Les électeurs, arbitres de ces régates, enthousiastes lors des deux premières, se sont relâchés pour les législatives considérant que les jeux étaient faits (l'abstention est >40%).

Le patron d'Areva Challenge, Stéphane Kandler, revient sur l'élimination du défi Français à la fin des Rounds Robins dans une interview accordée à myfreesports. Et là, on croirait à s’y méprendre entendre Ségolène Royal.
« J'ai été très déçu après les Rounds Robins. Mais je ne vais pas me lamenter en permanence. Ce n'est pas un naufrage. Areva va dans le bon sens et le groupe a de la valeur. »
« Mais on ne finit pas loin (8ème). A chaque régate, on a montré notre potentiel, il ne nous manquait jamais grand-chose pour gagner. »
« Nous disposions d'un peu plus de 20 millions (contre 75 pour les Néo-Zélandais) et c'est un budget qui ne permet pas de jouer les premiers rôles. A l'indice du rapport budget/résultat, nous devons être très bien placés ! »
« Nous devons avoir dans l'équipe des spécialistes qui fassent le lien entre les navigants et les architectes. Sébastien Col, notre barreur, n'a pas encore l'expérience nécessaire. Il nous faut des gens comme Paul Cayard ou Russel Coutts. Ils n'existent peut-être pas en France. Avec Pacé, tout est ouvert. J'ai navigué avec lui. Je lui avais proposé de travailler avec moi. Il a préféré s'engager avec Peyron. Maintenant il est chez Oracle.»
« Je suis convaincu dans ce pays, nous avons les moyens d'aller gagner la Coupe. A condition de bien se préparer en amont. » CQFD

L’UMP, formé d'un équipage d’ouverture et d’un tacticien hors pair, Nicolas Sarkozy, remporte une victoire facile et élimine tous ses adversaires, malgré le très bon résultat obtenu par la gauche au deuxième tour des législatives.
Même si on ne peut que se féliciter de la défaite de Renaud Donnedieu de Vabres, Alain Carignon et Alain Juppé, condamnés par la justice et aujourd’hui par les urnes. En revanche, il ne faut jamais oublier que " rien ne sert de courir il faut partir à point ". Et là, Sarkozy, lui il a su se préparer…même s'il termine un peu difficilement dans un vent "médium" mollissant.

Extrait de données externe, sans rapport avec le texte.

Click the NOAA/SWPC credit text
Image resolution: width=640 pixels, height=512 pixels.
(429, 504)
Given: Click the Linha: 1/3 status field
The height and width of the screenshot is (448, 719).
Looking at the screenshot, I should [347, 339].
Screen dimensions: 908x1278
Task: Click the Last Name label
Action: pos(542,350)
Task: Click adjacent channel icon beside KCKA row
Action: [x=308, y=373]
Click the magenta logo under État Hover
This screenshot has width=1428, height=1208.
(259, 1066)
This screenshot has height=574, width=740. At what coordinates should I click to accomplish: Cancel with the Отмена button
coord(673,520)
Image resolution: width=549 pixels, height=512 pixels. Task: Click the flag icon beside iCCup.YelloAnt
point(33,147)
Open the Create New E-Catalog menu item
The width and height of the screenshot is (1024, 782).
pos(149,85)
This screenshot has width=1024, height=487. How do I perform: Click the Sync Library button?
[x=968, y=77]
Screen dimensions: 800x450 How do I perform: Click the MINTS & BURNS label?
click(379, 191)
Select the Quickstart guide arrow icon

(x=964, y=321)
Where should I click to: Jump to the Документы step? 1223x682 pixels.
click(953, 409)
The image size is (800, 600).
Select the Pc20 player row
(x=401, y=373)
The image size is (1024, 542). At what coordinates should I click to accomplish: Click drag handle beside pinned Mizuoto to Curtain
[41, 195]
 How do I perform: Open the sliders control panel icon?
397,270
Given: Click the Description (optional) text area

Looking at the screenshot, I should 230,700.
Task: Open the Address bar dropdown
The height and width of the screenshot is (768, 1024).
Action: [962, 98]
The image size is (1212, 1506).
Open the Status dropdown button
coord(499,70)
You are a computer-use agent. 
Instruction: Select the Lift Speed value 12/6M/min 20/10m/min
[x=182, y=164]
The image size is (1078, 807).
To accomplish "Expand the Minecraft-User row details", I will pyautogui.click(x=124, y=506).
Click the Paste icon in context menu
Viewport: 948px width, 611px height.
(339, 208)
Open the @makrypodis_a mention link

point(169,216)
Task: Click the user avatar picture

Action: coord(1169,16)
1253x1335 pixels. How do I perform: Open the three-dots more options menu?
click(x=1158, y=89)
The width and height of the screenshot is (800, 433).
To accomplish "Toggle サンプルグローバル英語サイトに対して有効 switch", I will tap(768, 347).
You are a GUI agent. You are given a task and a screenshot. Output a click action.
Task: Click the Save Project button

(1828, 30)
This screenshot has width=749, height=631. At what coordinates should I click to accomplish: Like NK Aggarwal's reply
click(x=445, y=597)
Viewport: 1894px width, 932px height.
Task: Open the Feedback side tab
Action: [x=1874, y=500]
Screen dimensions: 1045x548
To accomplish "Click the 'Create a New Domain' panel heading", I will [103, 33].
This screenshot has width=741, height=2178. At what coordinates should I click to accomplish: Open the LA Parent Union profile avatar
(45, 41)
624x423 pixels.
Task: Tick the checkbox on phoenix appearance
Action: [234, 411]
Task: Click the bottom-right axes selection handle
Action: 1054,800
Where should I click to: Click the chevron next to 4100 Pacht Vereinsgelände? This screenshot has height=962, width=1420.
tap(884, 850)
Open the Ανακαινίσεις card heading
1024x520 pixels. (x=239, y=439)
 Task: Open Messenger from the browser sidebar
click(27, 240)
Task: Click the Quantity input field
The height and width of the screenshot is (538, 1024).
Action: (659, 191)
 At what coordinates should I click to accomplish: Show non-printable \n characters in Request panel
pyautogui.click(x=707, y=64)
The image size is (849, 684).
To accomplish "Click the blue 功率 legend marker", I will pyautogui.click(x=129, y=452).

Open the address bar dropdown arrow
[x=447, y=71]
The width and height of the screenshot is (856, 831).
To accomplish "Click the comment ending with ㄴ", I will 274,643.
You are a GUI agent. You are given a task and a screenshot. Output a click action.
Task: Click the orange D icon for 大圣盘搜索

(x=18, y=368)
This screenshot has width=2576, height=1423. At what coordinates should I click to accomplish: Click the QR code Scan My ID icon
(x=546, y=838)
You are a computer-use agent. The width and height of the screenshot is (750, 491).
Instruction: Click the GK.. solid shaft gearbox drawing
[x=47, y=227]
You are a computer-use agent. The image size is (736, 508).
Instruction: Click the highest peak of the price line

Un scrutin majoritaire à un tour, regroupant la présidentielle et les législatives, serait certainement de nature à améliorer notre système démocratique. A condition, bien sur, d'y ajouter une dose de proportionnelle. En 2007, n'en déplaise aux partisans du scrutin majoritaire à 2 tours, l'UMP aurait obtenu la majorité quel que soit le mode de scrutin.